The store is currently selling at least four pairs of shoes entitled “orina,” which in Spanish means urine. And Target's not alone. Many other popular brands sell an “orina” shoe.
(Scroll down to see a photo of the shoes)
Target says it came up with the name for the shoes based on the Russian translation for the word, which means "peace" or "peaceful," according to ourbabyname.com. It's also used as a woman's name. The store became aware of the word's Spanish translation about a week ago, according to Jessica DeeDe, a spokesperson for Target.
"Realizing this name could be misinterpreted, we are taking steps to remove the name from the sandal," DeeDe told The Huffington Post.
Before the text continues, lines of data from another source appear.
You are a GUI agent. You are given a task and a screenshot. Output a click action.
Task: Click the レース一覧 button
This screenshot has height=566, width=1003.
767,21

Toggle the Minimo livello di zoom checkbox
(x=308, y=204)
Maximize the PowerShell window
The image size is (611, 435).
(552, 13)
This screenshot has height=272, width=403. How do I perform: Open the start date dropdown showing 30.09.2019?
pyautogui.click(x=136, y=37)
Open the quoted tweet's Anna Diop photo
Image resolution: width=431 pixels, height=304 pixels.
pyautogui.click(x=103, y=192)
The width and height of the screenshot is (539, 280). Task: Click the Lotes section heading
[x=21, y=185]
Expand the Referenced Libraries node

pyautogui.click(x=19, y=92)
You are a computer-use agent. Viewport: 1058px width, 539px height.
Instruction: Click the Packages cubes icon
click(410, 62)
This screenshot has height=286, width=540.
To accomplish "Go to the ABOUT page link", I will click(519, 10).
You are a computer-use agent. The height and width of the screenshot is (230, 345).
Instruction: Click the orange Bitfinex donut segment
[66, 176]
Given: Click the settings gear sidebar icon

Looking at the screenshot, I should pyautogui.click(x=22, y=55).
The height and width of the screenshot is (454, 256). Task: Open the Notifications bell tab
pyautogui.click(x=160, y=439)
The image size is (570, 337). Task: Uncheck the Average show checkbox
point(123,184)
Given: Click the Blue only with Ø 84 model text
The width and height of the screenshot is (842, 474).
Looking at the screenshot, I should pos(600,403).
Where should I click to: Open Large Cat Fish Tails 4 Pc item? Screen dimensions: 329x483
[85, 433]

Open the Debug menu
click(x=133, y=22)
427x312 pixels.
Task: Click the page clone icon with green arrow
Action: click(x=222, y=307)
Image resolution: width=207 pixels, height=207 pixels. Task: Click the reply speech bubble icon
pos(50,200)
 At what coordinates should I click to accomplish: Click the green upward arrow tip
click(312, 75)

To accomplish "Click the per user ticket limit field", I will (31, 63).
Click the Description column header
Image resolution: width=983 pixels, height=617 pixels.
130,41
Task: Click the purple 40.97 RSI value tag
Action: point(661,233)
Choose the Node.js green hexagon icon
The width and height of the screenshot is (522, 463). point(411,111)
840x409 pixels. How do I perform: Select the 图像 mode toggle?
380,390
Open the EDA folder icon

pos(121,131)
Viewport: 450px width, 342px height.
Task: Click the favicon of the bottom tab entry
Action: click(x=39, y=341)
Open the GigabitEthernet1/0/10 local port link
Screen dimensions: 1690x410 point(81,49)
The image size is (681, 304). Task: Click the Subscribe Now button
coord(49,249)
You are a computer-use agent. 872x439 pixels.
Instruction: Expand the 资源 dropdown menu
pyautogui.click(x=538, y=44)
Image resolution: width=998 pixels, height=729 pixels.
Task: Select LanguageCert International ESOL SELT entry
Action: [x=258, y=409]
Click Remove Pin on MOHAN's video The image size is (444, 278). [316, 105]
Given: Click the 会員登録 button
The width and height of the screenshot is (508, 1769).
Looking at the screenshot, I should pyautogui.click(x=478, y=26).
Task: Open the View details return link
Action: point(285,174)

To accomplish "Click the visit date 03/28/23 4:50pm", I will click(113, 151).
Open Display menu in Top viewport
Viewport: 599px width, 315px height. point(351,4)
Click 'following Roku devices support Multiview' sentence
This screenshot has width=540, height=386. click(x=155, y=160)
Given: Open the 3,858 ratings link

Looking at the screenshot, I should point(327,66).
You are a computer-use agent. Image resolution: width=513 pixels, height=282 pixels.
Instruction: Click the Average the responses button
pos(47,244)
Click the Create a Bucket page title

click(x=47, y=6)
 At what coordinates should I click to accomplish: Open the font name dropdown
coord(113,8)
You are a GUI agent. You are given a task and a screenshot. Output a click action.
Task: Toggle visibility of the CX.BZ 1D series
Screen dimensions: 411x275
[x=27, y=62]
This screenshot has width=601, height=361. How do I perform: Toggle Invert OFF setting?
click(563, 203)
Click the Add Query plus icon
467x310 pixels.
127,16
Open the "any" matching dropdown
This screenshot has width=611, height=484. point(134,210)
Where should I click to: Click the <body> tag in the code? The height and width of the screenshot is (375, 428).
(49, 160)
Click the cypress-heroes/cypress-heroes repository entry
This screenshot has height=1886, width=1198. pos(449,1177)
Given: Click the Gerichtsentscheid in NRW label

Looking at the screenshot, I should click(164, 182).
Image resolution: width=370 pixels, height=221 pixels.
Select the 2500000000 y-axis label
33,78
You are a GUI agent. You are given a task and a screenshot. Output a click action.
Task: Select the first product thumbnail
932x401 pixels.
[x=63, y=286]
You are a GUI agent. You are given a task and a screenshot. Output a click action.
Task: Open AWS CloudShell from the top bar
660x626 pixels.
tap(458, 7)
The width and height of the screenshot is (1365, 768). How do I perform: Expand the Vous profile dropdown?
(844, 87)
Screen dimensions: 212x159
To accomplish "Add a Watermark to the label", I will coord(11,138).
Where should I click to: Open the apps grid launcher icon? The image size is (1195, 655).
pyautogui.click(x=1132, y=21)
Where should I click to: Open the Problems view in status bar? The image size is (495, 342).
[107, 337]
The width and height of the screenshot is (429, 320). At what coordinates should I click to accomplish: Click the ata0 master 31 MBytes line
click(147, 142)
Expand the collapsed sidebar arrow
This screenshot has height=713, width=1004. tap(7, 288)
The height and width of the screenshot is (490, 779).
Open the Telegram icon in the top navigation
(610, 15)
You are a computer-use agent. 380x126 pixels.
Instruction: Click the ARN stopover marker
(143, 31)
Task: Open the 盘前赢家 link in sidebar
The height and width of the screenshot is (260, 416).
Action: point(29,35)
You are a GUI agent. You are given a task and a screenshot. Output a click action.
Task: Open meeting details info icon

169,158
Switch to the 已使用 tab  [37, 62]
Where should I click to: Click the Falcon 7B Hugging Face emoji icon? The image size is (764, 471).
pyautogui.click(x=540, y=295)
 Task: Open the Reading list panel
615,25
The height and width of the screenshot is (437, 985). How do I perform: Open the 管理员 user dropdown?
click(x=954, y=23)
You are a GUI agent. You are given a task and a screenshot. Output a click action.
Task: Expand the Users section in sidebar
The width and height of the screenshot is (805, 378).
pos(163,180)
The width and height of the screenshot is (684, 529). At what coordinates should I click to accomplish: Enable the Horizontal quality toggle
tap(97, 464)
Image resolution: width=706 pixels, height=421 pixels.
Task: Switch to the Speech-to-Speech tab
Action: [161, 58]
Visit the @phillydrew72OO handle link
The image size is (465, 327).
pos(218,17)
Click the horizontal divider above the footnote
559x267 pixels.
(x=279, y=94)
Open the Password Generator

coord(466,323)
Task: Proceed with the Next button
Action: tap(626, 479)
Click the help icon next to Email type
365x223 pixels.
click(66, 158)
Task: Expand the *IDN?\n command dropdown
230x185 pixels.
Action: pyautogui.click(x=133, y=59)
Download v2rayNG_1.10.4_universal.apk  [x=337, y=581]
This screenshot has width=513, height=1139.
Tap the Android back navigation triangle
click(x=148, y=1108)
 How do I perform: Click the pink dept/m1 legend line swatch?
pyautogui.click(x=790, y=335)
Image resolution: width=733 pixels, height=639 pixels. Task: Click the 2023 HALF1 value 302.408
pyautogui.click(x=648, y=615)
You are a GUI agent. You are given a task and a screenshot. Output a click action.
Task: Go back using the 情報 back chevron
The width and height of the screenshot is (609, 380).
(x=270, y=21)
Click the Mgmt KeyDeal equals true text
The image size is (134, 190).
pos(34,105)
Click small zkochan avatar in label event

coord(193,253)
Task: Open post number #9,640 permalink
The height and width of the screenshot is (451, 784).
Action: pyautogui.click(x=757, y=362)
Target isn’t the first company to sell a product with a name that doesn’t quite translate. In fact, the phenomenon is rather common. Ikea found that many of its product names translated to dirty phrases in Thai after the company hired translators to make sure its product names are appropriate, the Wall Street Journal reported in June.
Mondelez International, the name for Kraft Foods’ global snack business, closely resembles the term for an oral sex act in Russian, Crain’s Chicago Business reported last year. And when KFC first debuted in China, the fast food chain accidentally translated its famed slogan “finger-lickin’ good” into Chinese characters that meant “eat your fingers off,” according to Time.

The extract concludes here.